Her neyse, sonuç olarak Çağın, Özgen'in teklifini şu ana kadar asla ciddiye almamıştı. En fazla ne çizebilirdi ki? Eli yetenekli olsa ve resmi hobi olarak çizse bile o kadar yüksek beklentisi yoktu. En fazla gözleri falan benzetilirdi. Bu yüzden reddetse de pek üzülmedi veya Özgen'in ısrarını umursamadı. Hatta sonunda kötü ihtimaline karşı Özgen'in kendisini çizmemesinin ve sonra hayâl kırıklığına uğramamasının daha iyi olduğunu düşündü.

Ancak gözlerini açtığında gördüğü manzara tüm düşüncelerini yerle bir eden tayfun gibiydi. İlk başta beyni boşaldı, hiçbir şey düşünemez oldu. Daha sonra kalbi, bir çekiçle vuruluyormuş gibi her saniye daha hızlı atmaya ve kulaklarında gümbürtüsü yankılanmaya başladı.

İlk başta gördüğü şey, duvara yarı yaslanmış vaziyette duran bir tuvaldi. Tuvalin üstünde küçük bir sokak tasvir edilmişti. Sokağın canlılığı gören insanların neşeli hissetmesine ve sanki oradaymış gibi bir duyguya kapılmasına neden oluyordu; önde duran, tüyleri karmakarışık bir sokak kedisi kaldırıma yaslanmış ve yeşil gözleri yarı kapalı bir şekilde direkt sana bakıyordu.
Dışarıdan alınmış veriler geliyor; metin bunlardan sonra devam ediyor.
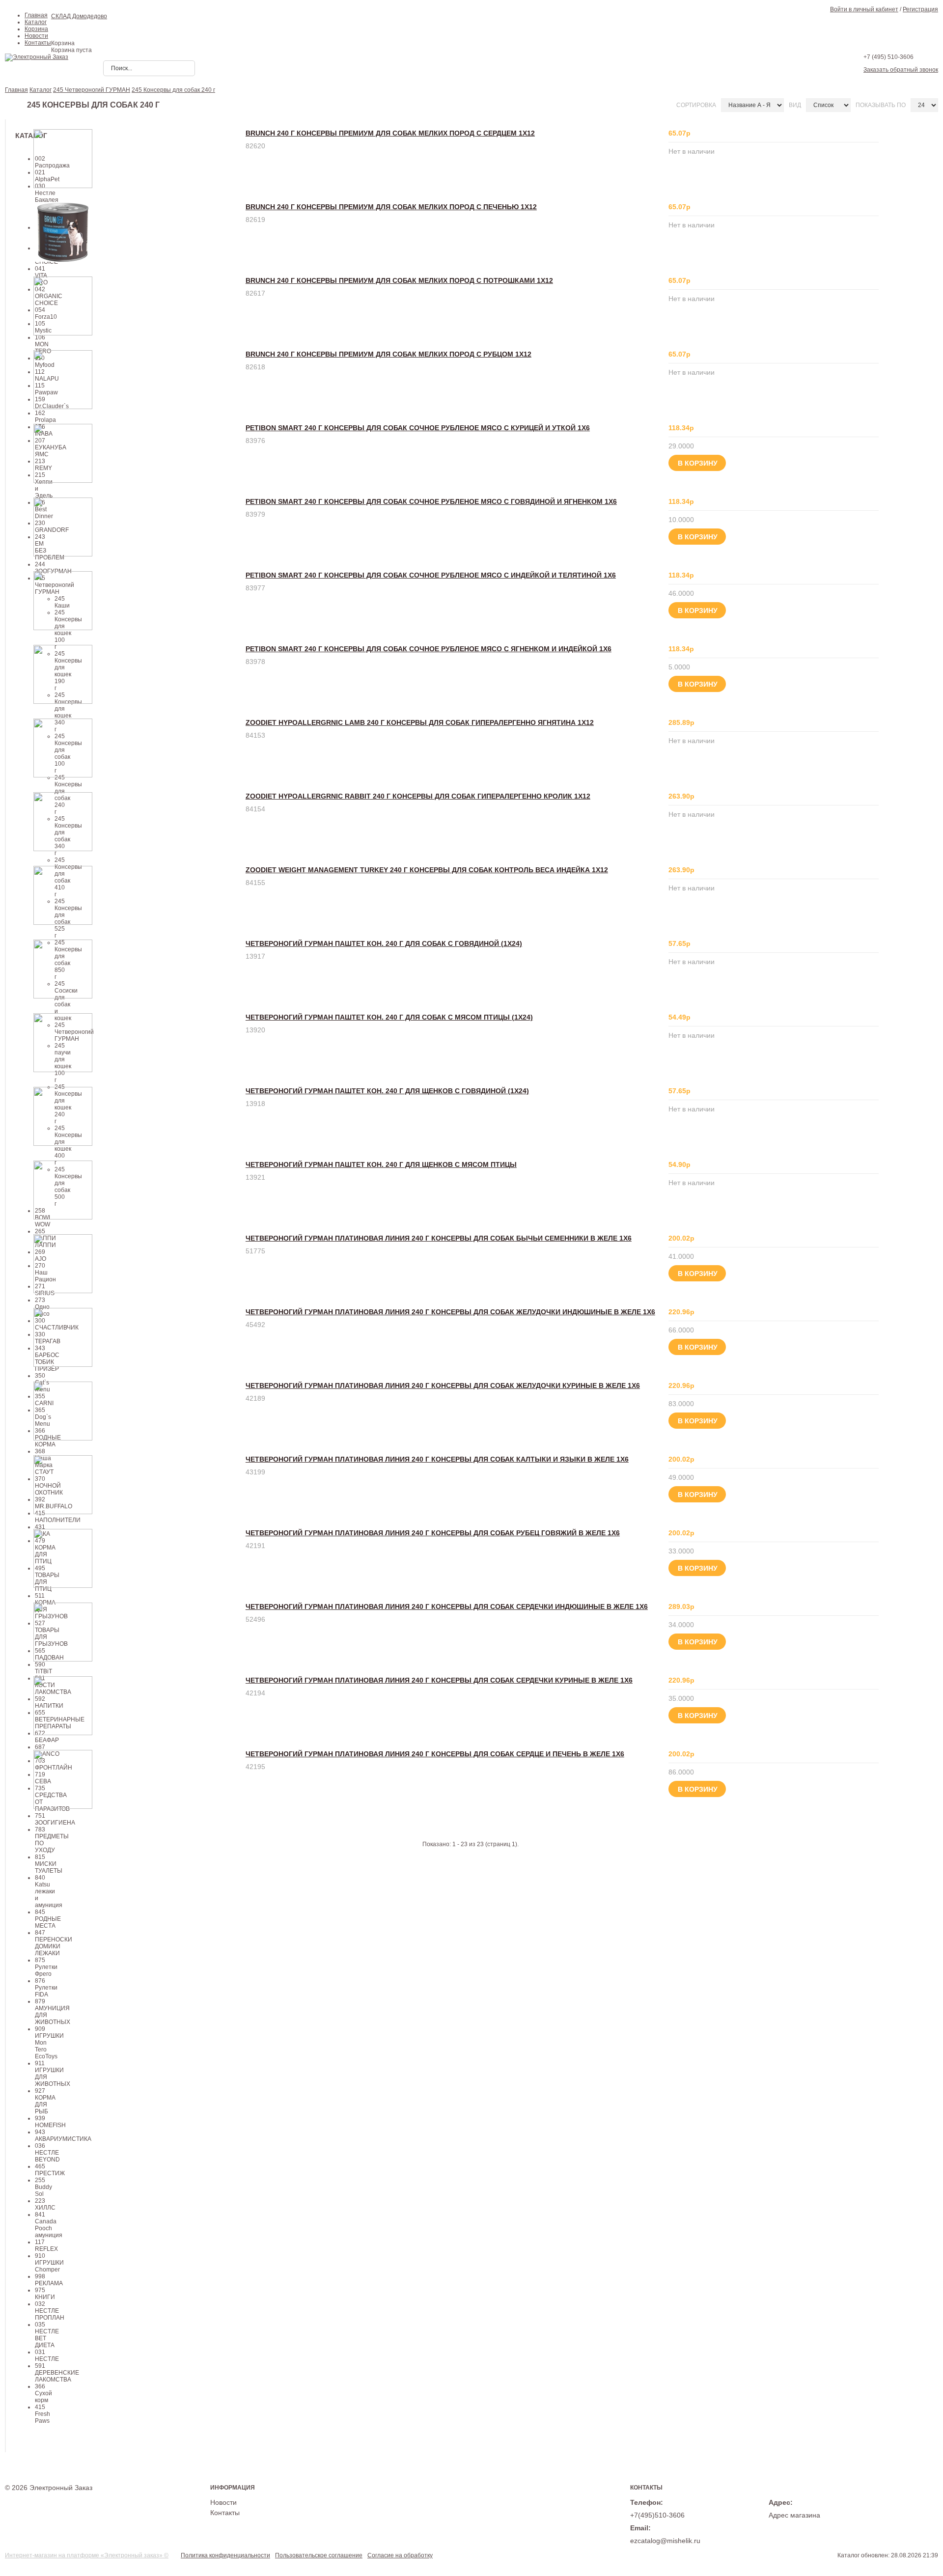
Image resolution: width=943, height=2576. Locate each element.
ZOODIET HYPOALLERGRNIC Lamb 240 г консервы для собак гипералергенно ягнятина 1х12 (420, 722)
Kafeden girip çıkan insanlar ile yandaki markette yorgunlukla duvara yaslanmış market sahibi vardı.

Çağın, bu resimden gözlerini zorlukla çektiğinde her resimde oldukça fazla süre harcayabileceğini asla düşünmemişti!

Hepsi sanki bir hikâyeyi anlatıyordu, kullanılan renkler bazen canlı, bazen karanlık, bazen umudu tasvir ediyordu. Çağın resimden anlamasa bile her birinin harika eserler olduğunu bilinçaltında biliyordu.

Ters çevrilmiş bir kilisede sırtı aya dönük bir aziz, yerdeki gölgesi yavaşça hareket ediyor ve sanki onun günah işlemesini istiyormuş gibi kilisenin dışını kapsıyordu; bir gölün içinde duran yarı çıplak kadın, elleriyle göğsünü örtmüş ve gündüzün içindeki geceyi açığa çıkartarak koyu gözlerini göle dikmişti; eski püskü bir evde yarı yenmiş küflü ekmekle beraber yatağın kenarına yaslanmış, sakalı kirli yaşlı bir adam özlemle dışarı bakıyordu, ayakları yoktu ve kimsesi olmadığı belliydi, onu dışarı çıkaracak kimse yoktu; tahtta oturmuş kral, yanındaki boş koltuk için savaşan kadınlar yerine altındaki astlarıyla ilgilenirken bıkkın bir yüz ifadesi takınmıştı...

Her zaman diliminden, her olaydan ve her duygudan farklı bir anlamlar çıkarılan bu tablolar dışında soyut tablolar da fazlalıktaydı. Çağın, onları sadece üstünkörü boyanmış resimler olarak algıladı da emindi ki bir usta gelip bu tabloyu görse anında heyecanlanır, çığlıklar atardı.

Bunların dışında, kara kalem denemeleri mantar panoya asılmıştı. Bazı yarım bırakılan eskizler de vardı ve en köşede, bazı insanların çizimleri vardı.